Can Light Have Momentum Without Mass? A Question of Units

[silvercrow]

Since momentum = mass x velocity

Therefore for light

P = mv
P = 0 x 3x10^8
P = 0 m/s

Can anybody explain ?

 

[Pengwuino]

Yes. The formula $p = mv$ does not hold for massless objects. The momentum of light is given by $p = {{h}\over{\lambda}}$ where h is Planck's constant and $\lambda$ is the wavelength of the light.

 

[cepheid]

Since momentum = mass x velocity

Therefore for light

P = mv
P = 0 x 3x10^8
P = 0 m/s

Can anybody explain ?

Sure. You are using the definition of momentum from classical (Newtonian) physics. In special relativity, we learn that momentum is actually given by a different expression:

p = γmv

where the Lorentz factor γ is defined as $$\gamma = \sqrt{\frac{1}{1 - v^2/c^2}}$$

In the limit where v << c, this reduces to the Newtonian expression p = mv. (Try plugging in some everyday speeds for v, and you'll find that the difference between the the results given by the two equations is negligible). So the Newtonian formula isn't totally correct: it's just an approximation that works well at low speeds where you don't have to worry about relativistic effects. Anyway, what if you have a particle that travels at the speed of light? Well, as v → c, the Lorentz factor approaches infinity. So, a particle with mass cannot travel at speed c, because to do so would require infinite energy and momentum. Particles with mass are confined to speeds less than c. What if you have a *massless* particle though? Then suddenly it's not so clear what this expression for the momentum would yield. It could be it could take on a finite value, since although γ → ∞, m → 0. So it turns out that we have a sort of "loophole". The exact loophole is that special relativity says that massless particles can travel at speed c, and only at that speed (no lesser, no greater). A photon is an example of just such a particle. If you combine p = γmv along with the expression for the relativistic energy, E = γmc², you find the following result (a relation between energy and momentum in special relativity):

E² = p²c² + m²c⁴

With things written in THIS form, it's easier to see exactly what happens when m = 0. In that case, you just have E = pc, or

p = E/c

So this (above) is the expression for the momentum of massless particles. For a photon, quantum mechanics says that the photon energy is given by the expression E = h$\nu$ where $\nu$ is the frequency and h is Planck's constant. Therefore, the photon momentum would be:

p = h$\nu$/c = h/λ

with Lambda being the photon wavelength. So the momentum of a photon is proportional to its frequency (or inversely proportional to its wavelength).

 

[silvercrow]

Thank you guys . :D

 

[TheAbsoluTurk]

I am a physics novice, but in the original post it says 0 m/s but it should be kgm/s or Ns

Also Cepheid gave an excellent and straightforward explanation.

 

[silvercrow]

I am a physics novice, but in the original post it says 0 m/s but it should be kgm/s or Ns

Also Cepheid gave an excellent and straightforward explanation.

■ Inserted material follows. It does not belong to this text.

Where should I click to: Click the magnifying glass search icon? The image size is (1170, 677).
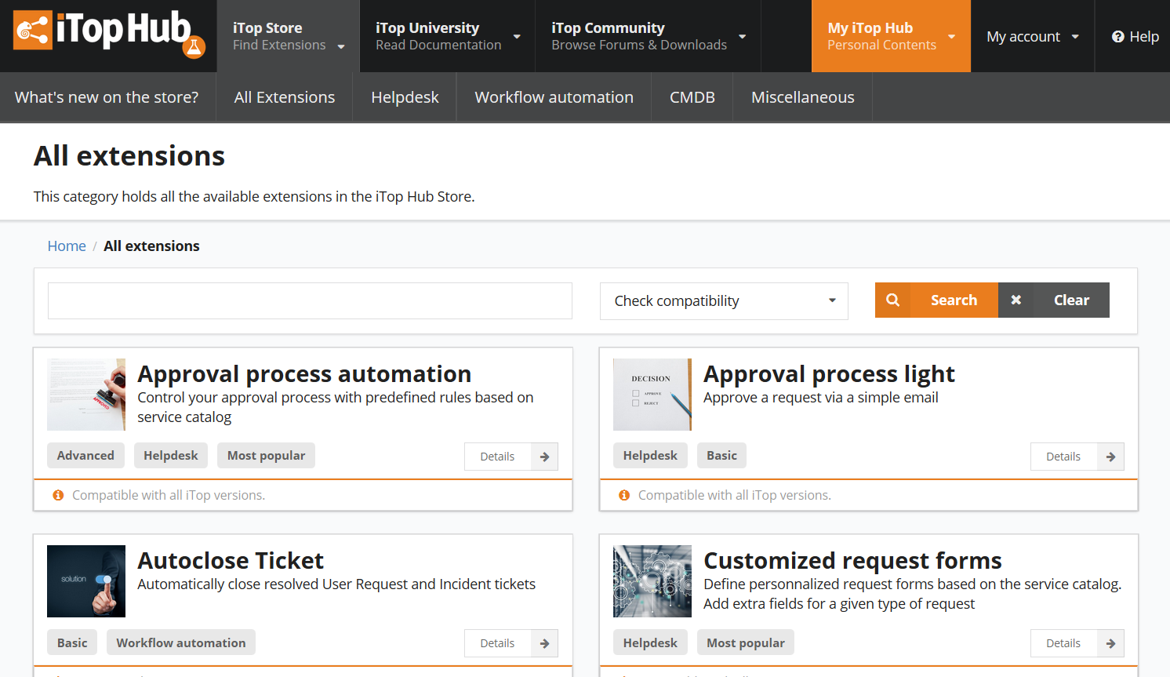click(x=892, y=300)
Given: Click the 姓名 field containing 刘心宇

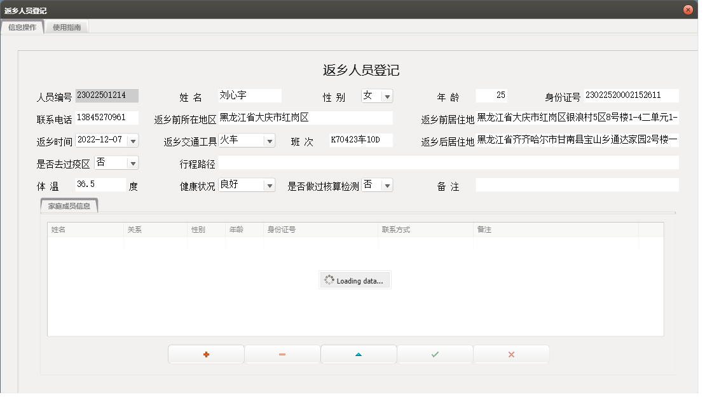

Yes sorry for wrong unit . I frankly didn't notice that .

 

[Nguyen Quang]

Ns can be used for common calculation but kgm/s is more accurate and systematic. You should always use kgm/s

 

[HomogenousCow]

The electromagnetic field also has momentum, even tho it has no mass.
The momentum density of the EM is given by (epsilon-zero)ExB.

 

[TheAbsoluTurk]

Ns can be used for common calculation but kgm/s is more accurate and systematic. You should always use kgm/s

Officially, derived units are to be avoided then I presume?

 

[cepheid]

Officially, derived units are to be avoided then I presume?

Huh? No, I have no idea what Nguyen Quang is getting at. These are just two two different ways of expressing the same unit that are algebraically equivalent to each other, so how can one possibly be better or "more accurate" than the other? I don't know what that would even mean. Use whichever is more convenient for your particular purpose.